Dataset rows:
____________

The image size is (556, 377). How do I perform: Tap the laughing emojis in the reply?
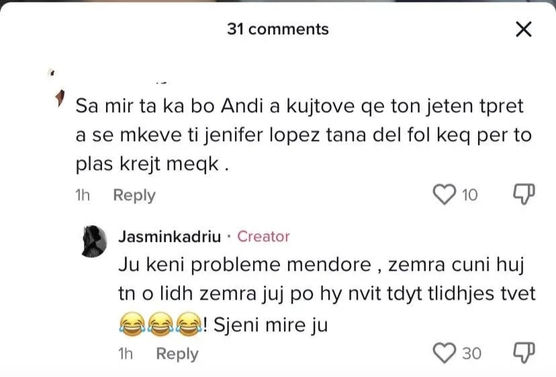160,325
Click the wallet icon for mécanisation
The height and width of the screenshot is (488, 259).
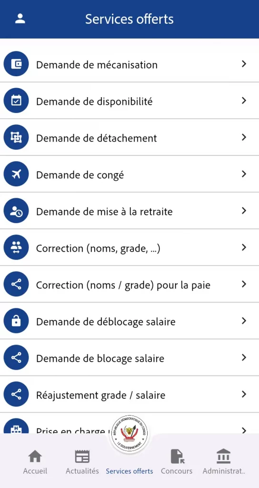[16, 64]
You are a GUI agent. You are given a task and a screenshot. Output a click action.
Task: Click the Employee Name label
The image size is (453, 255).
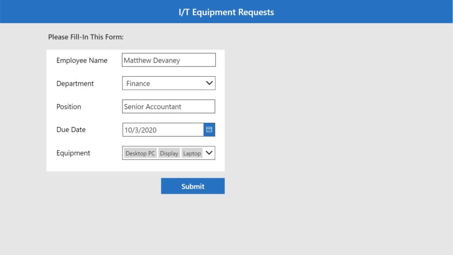click(x=82, y=60)
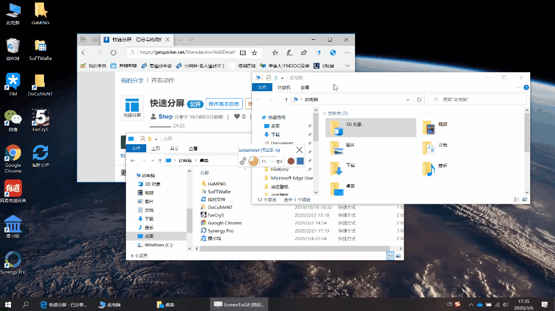The image size is (555, 311).
Task: Switch to details view in 桌面 window status bar
Action: tap(390, 256)
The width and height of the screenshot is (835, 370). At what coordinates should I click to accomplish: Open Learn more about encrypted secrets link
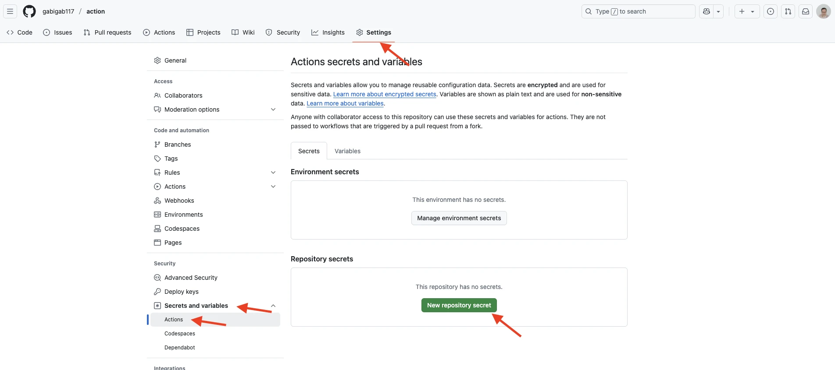(x=385, y=94)
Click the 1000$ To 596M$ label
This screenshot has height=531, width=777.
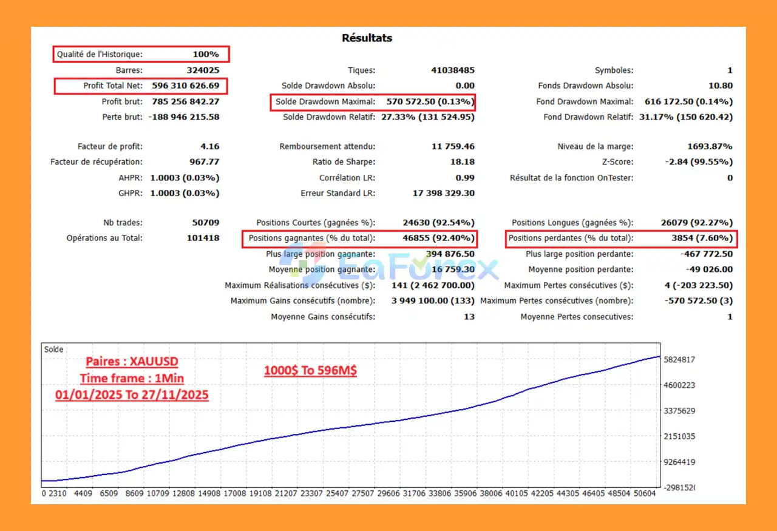pos(310,370)
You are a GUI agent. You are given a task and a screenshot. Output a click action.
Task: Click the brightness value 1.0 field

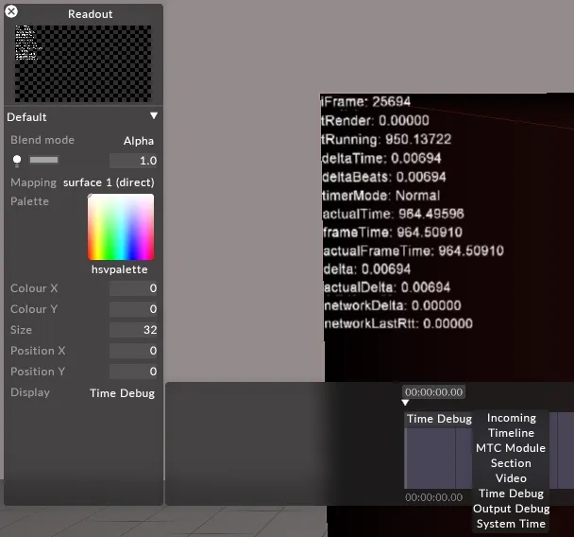133,161
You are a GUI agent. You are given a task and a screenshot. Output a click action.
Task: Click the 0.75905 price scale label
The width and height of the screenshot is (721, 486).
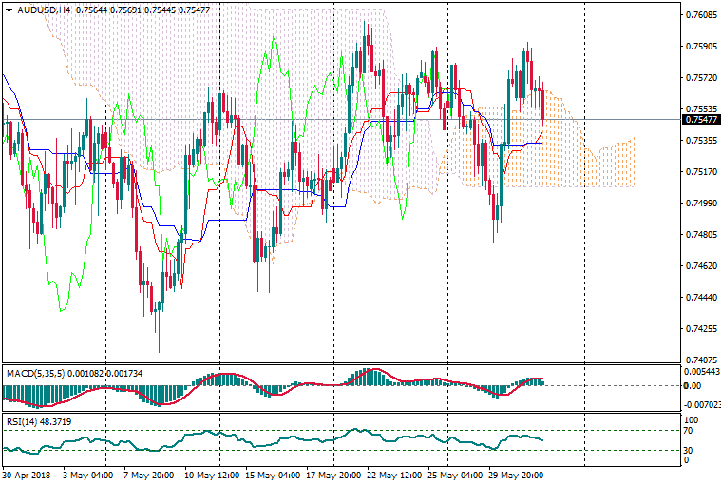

____________

**The request:**
Copy out the lines from the rows above, beginning at the line that contains "The width and height of the screenshot is (835, 370)." and stopping after the line that contains "pos(310,370)". Omit the pictures.

**Response:**
The width and height of the screenshot is (835, 370). At what coordinates should I click to accomplish: Open Learn more about encrypted secrets link
(x=385, y=94)
Click the 1000$ To 596M$ label
This screenshot has height=531, width=777.
pos(310,370)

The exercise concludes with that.